SUPPLEMENTARY FIGURE 1. Standard curve for HC analysis by SSO. Shown is the mean relative intensity (RI) of 5 host (H)-specific (black bars) or 4 donor (D)-specific (grey bars) probes at different H to D WBC ratios, as described in the supplementary Materials and Methods. The derived visual ranges of percentages H/D are given below the x-axis. Note the linear increase of %RI in the range between 1 and 30% host cells, and the significantly less marked increase thereafter (40-90% host cells).
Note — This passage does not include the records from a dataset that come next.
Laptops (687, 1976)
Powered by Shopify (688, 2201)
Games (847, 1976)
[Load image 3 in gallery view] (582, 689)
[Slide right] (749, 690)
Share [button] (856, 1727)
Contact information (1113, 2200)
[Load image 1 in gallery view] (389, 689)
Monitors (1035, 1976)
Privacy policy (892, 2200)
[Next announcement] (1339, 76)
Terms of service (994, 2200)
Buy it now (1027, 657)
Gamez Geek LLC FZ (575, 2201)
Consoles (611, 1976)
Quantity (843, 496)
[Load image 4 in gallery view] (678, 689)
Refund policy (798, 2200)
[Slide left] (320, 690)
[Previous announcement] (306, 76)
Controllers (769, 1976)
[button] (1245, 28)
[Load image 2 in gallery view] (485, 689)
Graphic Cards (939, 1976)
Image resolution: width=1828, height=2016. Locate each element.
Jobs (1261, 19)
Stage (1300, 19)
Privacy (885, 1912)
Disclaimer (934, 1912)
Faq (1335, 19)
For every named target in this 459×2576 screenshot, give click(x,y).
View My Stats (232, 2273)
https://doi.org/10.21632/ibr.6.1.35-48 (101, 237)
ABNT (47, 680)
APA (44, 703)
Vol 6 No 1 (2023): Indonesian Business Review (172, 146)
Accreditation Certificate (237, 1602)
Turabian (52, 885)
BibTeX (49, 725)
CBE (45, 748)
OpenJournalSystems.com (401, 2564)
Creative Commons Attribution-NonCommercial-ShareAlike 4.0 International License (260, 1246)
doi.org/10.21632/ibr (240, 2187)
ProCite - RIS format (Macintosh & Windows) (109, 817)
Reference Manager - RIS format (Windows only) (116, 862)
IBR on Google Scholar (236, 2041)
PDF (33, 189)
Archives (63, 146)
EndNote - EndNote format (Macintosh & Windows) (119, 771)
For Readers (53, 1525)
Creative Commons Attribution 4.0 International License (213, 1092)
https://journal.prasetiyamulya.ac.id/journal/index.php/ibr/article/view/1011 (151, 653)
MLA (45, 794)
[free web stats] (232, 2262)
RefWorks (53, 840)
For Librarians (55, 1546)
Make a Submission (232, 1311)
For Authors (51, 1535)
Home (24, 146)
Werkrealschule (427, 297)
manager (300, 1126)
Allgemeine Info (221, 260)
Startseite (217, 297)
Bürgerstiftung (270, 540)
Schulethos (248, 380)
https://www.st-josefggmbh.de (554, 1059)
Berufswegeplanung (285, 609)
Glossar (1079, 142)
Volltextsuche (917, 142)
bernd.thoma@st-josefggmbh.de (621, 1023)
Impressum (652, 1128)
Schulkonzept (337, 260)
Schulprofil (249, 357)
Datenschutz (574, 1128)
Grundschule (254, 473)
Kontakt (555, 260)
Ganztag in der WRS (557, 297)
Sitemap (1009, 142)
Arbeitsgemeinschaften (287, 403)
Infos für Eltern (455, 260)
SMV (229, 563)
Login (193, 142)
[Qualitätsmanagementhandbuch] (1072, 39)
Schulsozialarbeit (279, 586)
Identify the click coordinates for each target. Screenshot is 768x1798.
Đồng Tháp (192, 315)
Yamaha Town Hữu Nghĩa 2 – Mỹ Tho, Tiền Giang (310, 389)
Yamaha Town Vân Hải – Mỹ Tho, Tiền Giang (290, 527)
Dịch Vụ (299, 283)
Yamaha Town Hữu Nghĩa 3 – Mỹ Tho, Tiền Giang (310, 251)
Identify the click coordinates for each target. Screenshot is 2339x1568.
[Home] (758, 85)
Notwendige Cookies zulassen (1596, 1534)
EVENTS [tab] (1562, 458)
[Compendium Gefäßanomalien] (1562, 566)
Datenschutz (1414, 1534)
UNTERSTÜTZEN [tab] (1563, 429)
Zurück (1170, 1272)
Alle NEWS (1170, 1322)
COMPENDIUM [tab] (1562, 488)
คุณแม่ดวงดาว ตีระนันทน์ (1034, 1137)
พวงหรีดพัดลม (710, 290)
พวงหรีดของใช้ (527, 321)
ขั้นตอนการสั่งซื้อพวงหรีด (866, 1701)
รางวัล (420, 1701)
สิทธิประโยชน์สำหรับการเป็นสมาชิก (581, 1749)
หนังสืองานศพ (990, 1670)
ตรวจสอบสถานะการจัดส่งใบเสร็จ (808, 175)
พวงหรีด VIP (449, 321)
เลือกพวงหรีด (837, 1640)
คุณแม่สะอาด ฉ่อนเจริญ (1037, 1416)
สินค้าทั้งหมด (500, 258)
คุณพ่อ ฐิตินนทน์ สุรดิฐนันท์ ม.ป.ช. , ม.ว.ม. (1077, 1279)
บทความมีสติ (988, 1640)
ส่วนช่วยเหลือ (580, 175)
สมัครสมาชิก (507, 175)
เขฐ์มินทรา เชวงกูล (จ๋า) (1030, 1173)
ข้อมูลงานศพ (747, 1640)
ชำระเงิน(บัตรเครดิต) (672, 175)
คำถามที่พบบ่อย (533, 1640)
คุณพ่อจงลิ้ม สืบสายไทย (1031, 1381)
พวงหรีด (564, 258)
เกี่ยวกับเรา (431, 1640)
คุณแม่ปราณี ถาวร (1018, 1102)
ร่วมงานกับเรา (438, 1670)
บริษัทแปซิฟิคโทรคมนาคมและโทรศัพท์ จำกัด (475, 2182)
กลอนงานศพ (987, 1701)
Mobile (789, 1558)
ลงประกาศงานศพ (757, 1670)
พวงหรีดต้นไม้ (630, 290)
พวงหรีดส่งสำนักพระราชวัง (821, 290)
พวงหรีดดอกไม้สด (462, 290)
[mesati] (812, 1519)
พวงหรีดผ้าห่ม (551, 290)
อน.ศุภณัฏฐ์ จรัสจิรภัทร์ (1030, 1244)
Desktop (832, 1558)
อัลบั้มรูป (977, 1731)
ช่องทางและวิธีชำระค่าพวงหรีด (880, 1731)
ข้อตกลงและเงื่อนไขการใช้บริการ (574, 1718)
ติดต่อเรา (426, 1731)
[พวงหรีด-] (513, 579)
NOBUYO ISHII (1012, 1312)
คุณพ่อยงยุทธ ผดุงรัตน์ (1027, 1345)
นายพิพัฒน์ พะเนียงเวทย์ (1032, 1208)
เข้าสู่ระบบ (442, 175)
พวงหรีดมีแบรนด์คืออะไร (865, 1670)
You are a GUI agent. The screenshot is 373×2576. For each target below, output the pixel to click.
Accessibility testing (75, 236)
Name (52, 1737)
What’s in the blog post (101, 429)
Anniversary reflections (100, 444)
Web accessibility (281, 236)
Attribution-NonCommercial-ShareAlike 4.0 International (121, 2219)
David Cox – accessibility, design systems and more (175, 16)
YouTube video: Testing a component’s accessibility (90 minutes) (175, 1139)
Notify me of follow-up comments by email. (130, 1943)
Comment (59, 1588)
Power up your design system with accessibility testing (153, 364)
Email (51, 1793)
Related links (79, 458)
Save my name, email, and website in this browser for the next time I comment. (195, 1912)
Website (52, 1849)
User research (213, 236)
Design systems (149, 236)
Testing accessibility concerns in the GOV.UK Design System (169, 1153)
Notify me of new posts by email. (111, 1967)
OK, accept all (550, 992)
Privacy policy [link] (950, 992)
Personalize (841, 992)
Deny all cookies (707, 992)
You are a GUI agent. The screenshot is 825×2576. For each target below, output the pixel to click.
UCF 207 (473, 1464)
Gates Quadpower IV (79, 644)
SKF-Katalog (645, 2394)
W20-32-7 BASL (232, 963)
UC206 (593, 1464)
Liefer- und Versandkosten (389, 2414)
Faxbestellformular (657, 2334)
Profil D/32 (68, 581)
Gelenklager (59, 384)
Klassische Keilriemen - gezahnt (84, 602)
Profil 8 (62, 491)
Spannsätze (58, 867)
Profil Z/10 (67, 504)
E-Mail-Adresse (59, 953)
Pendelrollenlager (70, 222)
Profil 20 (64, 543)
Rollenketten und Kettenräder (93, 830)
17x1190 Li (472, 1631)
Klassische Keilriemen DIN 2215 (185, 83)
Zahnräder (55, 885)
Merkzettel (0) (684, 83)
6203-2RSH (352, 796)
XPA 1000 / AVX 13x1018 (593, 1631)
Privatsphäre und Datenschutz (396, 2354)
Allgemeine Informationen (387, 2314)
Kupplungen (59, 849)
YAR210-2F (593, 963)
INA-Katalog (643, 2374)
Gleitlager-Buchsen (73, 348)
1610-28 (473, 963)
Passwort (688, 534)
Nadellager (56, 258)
SUPPLEMENTARY FIGURE 2. HC follow-up by SSO, STR or FISH for the Y chromosome in transplants TX#26 and 27. Shown is the percentage of HC determined by the three methods on monthly BM aspirates after transplantation. Open and filled circles indicate the absence or presence of Y chromosome positive metaphases in FISH analysis, respectively. The two dashed lines indicate the time of two consecutive morphological disease relapses (12% and 7% blasts in BM aspirate, respectively), with intermittent complete remission. Arrows indicate a positive HC in SSO (white arrows) or STR (black arrows), in isolated single positive (SP) analysis (short vertical arrows) or in SP with concomitant suspect (CS; long oblique arrow).